Aim of the exercise: Once the line with "[link tiktok] (499, 12)" is found in the entries below, print it and each following line exactly, stopping after the line with "Il sapore del"; print nothing else.

Supplied entries:
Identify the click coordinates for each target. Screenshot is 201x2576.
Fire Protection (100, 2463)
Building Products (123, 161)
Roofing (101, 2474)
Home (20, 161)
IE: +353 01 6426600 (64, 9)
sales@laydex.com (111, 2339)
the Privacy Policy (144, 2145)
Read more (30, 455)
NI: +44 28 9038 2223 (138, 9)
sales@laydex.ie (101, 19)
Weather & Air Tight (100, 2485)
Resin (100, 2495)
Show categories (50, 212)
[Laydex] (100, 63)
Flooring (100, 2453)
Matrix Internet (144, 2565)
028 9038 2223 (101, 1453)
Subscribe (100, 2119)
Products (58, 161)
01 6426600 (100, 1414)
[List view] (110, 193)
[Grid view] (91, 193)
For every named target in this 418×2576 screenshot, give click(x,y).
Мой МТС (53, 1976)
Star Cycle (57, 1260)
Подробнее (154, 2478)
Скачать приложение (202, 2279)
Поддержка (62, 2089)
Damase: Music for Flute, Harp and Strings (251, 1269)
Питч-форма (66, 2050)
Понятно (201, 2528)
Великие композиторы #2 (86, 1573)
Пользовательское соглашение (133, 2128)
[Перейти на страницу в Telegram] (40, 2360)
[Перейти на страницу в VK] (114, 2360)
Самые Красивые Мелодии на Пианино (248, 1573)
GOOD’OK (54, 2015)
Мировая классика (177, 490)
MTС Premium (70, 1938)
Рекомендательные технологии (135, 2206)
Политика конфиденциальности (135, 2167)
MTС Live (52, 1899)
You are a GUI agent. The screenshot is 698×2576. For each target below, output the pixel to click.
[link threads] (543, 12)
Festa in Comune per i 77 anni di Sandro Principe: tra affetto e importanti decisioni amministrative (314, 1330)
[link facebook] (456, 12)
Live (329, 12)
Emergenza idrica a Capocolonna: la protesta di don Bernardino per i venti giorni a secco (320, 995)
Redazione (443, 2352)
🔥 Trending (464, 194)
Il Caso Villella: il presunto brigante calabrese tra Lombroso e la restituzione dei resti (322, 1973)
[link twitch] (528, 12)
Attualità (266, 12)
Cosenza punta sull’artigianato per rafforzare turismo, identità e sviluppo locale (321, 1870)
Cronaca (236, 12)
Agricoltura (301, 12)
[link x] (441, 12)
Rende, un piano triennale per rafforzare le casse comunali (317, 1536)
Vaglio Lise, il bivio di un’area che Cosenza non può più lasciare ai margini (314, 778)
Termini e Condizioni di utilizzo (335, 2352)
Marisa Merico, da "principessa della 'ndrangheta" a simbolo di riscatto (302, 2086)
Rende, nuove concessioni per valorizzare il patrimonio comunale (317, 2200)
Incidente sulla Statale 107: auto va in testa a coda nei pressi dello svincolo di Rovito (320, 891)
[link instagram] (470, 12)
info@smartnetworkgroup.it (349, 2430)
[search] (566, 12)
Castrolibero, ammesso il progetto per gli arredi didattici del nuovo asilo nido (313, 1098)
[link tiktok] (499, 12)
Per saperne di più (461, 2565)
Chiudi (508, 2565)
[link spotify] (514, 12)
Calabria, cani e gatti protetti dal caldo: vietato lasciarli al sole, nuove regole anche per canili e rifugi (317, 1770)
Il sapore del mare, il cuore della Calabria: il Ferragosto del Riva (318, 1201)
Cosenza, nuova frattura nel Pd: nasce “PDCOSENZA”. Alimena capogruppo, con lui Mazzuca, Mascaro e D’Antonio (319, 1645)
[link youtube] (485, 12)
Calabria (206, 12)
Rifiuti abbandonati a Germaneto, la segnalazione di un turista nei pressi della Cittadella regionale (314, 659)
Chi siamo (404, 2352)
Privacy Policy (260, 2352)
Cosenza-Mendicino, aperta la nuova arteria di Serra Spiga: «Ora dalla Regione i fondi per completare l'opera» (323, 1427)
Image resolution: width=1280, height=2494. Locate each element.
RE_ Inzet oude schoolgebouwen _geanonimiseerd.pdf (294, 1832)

The completed task:
[link tiktok] (499, 12)
Per saperne di più (461, 2565)
Chiudi (508, 2565)
[link spotify] (514, 12)
Calabria, cani e gatti protetti dal caldo: vietato lasciarli al sole, nuove regole anche per canili e rifugi (317, 1770)
Il sapore del mare, il cuore della Calabria: il Ferragosto del Riva (318, 1201)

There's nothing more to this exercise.